The FTSE 100 rose as the US unveiled its $ 2 billion (£ 1.5 billion) single generation infrastructure plan Next ((NXT), which boosted the main index as it reported that profits had increased during the pandemic, which boosted other retailers.
The main market rose 0.66%, or 44 points, to 6,757 in early trading as investors digested U.S. President Joe Biden’s spending package paid for by reversing former President Donald Trump’s 2017 tax cuts.
The plan includes billions for developing transportation infrastructure, $ 650 billion for “modern infrastructure” like broadband and water systems, $ 400 billion for “care infrastructure” like schools and hospitals, and more money for training projects and business incentives To create jobs in manufacturing country.
“It’s big, yes. It’s brave, yes. And we can do it,” said Biden.
Neil Wilson, an analyst at Markets.com, said the new stimulus plan was “barely weeks” after Biden’s $ 1.9 billion Covid-19 relief bill.
“It’s another 10% of GDP on top of the 10% added by his Covid-19 bill and roughly the same that was added last year,” he said.
“This time the package is being funded through tax increases. However, these will be phased in over 15 years and it is difficult to see how spending will not affect the deficit.” The plans are already criticized on several fronts – too much, too little, no taxes, even more, ”he said.
The focus may be on the US, but the blue-chip index was boosted by a more UK-focused stock as retail giant Next posted strong full-year numbers despite the Covid-19 crisis that saw its physical stores shut down delivered. Pre-tax profit was forecasted at £ 342m compared to £ 729m a year earlier and net debt decreased from £ 1.1b to £ 610m.
Despite the results, Richard Hunter, head of markets at Interactive Investor, said some investors may be disappointed with the decision not to pay a dividend and suspend buybacks. The shares rose 2% to £ 80.26.
However, he said, “The decision may turn out to be a prudent one if a wave of unemployment and subdued consumer sentiment can be attributed to the end of state aid later this year.”
“While the company’s financial resilience has been demonstrated at an exceptional time and despite an optimistic outlook, the general sentiment on the shares of no more than a strong ‘hold’ should remain intact,” said Hunter.
Next’s results also helped attract peers JD Sports ((JD), with the sporting goods retailer adding 2.7% to trading at 203 pence.
The FTSE 250 rose 0.36%, or 76 points, to 21,595 as it continues to be backed by leisure stocks that will benefit from the economic reopening.

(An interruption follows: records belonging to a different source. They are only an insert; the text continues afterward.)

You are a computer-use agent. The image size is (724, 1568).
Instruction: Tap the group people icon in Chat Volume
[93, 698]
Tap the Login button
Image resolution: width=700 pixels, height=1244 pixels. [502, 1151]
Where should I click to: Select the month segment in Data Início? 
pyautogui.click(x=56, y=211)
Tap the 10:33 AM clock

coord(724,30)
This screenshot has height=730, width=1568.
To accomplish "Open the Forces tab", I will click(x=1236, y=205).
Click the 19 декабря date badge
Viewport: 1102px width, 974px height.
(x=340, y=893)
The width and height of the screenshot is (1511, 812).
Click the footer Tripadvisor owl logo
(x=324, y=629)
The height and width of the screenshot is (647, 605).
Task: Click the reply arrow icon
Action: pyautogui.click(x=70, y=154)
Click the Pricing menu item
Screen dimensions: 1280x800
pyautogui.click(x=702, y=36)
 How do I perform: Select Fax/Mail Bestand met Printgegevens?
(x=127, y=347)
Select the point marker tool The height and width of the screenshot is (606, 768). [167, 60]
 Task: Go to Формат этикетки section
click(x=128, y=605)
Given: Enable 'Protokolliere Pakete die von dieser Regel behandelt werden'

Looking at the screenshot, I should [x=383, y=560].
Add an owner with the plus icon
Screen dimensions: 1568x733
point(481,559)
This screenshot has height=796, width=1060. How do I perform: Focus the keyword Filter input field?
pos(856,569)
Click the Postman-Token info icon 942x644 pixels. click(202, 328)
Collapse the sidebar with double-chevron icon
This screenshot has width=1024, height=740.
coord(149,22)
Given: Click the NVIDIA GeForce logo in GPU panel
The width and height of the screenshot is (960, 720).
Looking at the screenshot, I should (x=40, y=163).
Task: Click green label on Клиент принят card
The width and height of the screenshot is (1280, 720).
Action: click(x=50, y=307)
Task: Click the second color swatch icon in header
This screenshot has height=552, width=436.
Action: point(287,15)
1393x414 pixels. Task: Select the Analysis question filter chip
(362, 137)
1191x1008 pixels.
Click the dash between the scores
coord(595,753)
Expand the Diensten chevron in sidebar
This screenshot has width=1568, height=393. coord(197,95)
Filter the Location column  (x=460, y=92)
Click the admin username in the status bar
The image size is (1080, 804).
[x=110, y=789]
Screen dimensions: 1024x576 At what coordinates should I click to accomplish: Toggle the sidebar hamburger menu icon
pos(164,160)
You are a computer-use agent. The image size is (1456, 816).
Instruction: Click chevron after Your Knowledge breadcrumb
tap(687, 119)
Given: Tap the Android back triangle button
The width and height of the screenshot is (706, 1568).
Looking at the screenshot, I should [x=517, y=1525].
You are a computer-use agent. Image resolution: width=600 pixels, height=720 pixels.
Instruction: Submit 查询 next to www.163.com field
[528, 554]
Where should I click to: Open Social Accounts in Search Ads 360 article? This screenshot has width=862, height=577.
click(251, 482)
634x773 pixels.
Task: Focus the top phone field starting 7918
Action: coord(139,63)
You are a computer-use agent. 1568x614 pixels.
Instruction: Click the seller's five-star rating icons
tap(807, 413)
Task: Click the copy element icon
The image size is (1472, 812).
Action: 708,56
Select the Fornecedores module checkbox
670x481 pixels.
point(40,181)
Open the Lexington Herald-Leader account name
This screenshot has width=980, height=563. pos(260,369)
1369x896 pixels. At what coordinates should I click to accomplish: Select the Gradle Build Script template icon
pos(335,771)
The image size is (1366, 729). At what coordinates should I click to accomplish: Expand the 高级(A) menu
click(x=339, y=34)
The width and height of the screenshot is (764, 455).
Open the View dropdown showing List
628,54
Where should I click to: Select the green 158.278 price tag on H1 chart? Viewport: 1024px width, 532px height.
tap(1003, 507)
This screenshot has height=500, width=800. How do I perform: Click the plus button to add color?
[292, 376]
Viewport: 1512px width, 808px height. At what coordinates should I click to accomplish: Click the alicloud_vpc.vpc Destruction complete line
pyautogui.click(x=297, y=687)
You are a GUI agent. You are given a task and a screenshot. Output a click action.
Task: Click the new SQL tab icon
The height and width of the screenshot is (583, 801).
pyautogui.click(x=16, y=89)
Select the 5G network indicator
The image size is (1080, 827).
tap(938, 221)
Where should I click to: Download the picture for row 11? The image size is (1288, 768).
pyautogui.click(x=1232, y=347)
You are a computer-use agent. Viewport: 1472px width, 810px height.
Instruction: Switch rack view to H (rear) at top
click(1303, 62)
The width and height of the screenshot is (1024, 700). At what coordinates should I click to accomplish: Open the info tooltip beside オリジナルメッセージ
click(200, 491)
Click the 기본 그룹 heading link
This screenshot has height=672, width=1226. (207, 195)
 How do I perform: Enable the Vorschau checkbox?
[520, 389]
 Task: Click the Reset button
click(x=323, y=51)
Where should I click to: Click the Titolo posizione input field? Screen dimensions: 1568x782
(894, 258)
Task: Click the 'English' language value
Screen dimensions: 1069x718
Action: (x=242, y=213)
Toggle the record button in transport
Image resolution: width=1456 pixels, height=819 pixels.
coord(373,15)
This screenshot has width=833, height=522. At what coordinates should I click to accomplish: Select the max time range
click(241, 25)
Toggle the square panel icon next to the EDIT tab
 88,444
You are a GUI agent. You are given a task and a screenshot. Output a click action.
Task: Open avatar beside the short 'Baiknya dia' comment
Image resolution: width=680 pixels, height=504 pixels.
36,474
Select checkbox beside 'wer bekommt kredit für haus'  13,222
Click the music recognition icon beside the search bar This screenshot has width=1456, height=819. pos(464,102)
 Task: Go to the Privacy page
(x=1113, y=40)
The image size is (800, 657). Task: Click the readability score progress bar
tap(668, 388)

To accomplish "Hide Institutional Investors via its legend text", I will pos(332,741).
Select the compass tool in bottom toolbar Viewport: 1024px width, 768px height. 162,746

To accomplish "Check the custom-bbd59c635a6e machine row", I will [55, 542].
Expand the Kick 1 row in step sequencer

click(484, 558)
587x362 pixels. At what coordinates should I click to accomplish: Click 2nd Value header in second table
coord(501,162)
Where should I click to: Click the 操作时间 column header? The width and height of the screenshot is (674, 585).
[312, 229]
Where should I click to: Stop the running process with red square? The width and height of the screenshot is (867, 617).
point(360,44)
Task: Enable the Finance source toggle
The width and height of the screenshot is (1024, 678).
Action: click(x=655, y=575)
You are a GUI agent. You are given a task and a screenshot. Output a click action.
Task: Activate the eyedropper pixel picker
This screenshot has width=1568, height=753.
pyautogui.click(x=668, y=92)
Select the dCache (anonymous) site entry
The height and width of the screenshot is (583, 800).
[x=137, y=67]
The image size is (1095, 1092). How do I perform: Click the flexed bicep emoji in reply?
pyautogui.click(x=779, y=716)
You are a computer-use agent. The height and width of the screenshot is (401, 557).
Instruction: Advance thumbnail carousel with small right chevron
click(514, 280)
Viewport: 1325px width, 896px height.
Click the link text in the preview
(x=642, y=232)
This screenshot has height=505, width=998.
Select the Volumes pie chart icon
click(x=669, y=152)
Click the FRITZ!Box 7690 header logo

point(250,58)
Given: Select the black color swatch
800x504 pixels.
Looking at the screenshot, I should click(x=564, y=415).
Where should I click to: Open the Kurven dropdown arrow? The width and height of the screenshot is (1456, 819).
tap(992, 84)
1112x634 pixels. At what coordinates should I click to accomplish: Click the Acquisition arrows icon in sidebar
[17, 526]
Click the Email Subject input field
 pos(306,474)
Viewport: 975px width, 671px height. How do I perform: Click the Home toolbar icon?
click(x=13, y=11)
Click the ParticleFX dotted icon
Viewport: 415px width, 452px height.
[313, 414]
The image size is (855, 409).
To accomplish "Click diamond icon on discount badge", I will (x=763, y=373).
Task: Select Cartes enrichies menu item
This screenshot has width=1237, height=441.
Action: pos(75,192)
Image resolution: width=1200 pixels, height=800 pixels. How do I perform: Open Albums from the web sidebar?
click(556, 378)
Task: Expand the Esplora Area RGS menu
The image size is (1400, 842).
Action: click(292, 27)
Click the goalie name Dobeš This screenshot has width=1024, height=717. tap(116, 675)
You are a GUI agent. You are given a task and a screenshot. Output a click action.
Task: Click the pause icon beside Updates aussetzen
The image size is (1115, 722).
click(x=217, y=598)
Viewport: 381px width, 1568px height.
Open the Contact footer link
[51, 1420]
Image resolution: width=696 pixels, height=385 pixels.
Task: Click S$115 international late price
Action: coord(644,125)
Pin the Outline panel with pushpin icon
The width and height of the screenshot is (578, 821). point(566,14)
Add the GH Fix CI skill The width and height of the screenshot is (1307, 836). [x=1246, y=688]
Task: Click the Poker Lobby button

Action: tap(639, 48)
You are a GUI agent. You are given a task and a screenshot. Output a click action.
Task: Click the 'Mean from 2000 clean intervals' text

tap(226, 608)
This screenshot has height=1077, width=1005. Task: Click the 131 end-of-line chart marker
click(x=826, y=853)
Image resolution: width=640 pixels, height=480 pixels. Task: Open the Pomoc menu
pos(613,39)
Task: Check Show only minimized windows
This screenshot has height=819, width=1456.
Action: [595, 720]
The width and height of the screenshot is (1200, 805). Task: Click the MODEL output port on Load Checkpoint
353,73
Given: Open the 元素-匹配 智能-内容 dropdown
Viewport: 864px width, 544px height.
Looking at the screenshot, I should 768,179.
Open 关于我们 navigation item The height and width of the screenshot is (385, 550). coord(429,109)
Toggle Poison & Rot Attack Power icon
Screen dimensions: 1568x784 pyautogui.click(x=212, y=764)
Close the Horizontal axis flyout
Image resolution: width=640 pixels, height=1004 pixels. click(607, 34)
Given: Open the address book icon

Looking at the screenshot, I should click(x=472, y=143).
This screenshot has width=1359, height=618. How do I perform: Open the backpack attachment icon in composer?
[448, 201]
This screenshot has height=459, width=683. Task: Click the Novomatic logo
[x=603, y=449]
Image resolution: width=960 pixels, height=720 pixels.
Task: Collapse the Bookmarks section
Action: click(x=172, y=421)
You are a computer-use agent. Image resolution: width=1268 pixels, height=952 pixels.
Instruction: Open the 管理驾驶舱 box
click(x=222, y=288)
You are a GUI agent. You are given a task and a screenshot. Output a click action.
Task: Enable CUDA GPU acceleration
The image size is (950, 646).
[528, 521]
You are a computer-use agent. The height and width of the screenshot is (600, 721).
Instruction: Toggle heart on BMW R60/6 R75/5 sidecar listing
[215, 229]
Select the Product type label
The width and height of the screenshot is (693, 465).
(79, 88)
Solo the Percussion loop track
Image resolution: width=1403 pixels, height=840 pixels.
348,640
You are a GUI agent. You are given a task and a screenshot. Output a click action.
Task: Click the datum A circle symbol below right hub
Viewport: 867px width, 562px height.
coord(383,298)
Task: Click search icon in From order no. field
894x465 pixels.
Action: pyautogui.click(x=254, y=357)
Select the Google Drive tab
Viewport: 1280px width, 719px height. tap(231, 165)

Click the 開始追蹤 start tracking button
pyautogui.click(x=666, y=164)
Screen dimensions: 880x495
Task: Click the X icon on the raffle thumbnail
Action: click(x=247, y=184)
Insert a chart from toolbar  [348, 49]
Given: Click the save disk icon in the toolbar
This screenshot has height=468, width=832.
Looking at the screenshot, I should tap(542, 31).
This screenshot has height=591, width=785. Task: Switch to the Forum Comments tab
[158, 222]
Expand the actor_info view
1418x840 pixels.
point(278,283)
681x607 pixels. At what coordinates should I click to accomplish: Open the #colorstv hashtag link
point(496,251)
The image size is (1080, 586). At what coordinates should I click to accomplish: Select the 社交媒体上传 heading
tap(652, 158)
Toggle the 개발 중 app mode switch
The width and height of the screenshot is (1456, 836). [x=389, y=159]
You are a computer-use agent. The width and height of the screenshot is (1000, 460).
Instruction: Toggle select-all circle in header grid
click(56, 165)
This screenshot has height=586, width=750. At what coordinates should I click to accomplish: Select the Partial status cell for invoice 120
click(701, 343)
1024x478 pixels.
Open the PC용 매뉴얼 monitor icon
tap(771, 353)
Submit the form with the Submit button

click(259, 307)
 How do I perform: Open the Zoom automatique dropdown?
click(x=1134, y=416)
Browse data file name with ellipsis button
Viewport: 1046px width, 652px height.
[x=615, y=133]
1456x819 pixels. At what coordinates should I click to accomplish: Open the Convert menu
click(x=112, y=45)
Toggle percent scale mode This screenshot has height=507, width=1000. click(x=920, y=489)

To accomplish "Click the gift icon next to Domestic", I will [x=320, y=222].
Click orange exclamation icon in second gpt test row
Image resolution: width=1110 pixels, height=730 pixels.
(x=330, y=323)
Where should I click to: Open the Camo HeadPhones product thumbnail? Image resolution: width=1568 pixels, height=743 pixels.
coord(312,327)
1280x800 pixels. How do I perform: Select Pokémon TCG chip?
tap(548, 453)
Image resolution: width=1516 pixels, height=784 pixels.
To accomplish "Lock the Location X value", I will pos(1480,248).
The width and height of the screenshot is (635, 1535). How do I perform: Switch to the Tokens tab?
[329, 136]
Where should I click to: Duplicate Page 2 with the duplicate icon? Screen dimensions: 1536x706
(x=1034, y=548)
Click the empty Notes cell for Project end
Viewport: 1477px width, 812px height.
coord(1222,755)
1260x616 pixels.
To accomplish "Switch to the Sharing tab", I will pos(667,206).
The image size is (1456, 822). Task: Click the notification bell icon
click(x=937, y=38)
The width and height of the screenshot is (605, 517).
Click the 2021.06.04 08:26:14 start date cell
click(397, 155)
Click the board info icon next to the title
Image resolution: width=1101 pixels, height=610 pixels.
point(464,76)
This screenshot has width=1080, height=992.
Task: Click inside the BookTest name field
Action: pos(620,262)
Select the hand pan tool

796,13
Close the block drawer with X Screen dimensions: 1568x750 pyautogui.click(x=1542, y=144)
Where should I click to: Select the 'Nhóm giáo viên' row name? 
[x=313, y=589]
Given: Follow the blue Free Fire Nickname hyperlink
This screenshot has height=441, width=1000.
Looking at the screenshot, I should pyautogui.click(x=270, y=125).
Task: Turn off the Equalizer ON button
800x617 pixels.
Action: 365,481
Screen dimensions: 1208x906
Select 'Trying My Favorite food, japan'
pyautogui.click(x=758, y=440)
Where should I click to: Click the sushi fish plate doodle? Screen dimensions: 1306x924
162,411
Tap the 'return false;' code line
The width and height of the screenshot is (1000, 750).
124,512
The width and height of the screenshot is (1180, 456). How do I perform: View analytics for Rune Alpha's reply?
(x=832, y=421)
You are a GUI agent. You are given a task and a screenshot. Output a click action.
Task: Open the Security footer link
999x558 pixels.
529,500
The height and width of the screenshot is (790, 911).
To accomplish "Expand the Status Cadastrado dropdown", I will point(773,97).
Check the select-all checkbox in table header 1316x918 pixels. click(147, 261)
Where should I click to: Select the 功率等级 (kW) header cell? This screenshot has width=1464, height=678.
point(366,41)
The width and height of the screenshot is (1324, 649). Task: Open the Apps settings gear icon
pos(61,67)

Platform for booking train tickets Train line ((TRN) moved to the top of the mid-caps after 4.4% to trade at 479p and the cinema chain Cineworld ((CINE) increased by 3.2% to 99p. Elsewhere food-on-the-go group SSP ((SSP), owned by Upper Crust, rose 2.6% to 382p and tour operator Tui ((TUI) pressed 2.4% higher to change hands at 376p.
Land rent rebellion
Basic rents income ((GRIO) rose 2.3 pence, or 3.2%, to 73.8 pence after shareholders of the Real Estate Investment Trust registered their dissatisfaction with its performance at yesterday’s general meeting.
A quarter of the votes cast were against raising the limit on board fees from £ 100,000 to £ 150,000, while 23% were against the Board’s remuneration policy and 19% were against the re-election of Directors Paul Craig and Bill Holland.
The board, now led by Barry Gilbertson after Malcolm Naish’s proposed resignation, noted the significant number of votes against the resolutions and said it would contact shareholders to find out why.
The £ 102 million portfolio of land rents has struggled in recent years as the government tried to reform leases. Shares have fallen 31% over the past three years and are 32% discounted to net asset value, giving the Schroders-led fund a market value of £ 69 million.
In other real estate fund news, Commercial real estate in the UK ((UKCM) rose 1.25p, or 1.7%, to 73.4p after the sale of Kew Retail Park in London to a home builder for £ 41 million, slightly below book value.
Tritax Eurobox ((EBOX) consolidated half a cent to 101p after most of last month’s equity issue for the purchase of two logistics properties in Germany for EUR 290.9 million (£ 248 million) with combined rental income of EUR 11.4 million and a net initial yield of 3.9% was used.
Value and indexed property income ((VIP), the former Value & Income (VIN), confirmed that it had repaid its 11% debited loan or bond and withdrew 5.5p or 2.5% to 212.5p.
Outside property, Syncona ((SYNC), the highly valued life sciences fund, was down 3p, or 1.2%, after portfolio company Freeline Therapeutics announced annual results.
JPMorgan Multi-Asset ((MATE) declined 0.5p to 97.5p after adding “Growth & Income” to the name.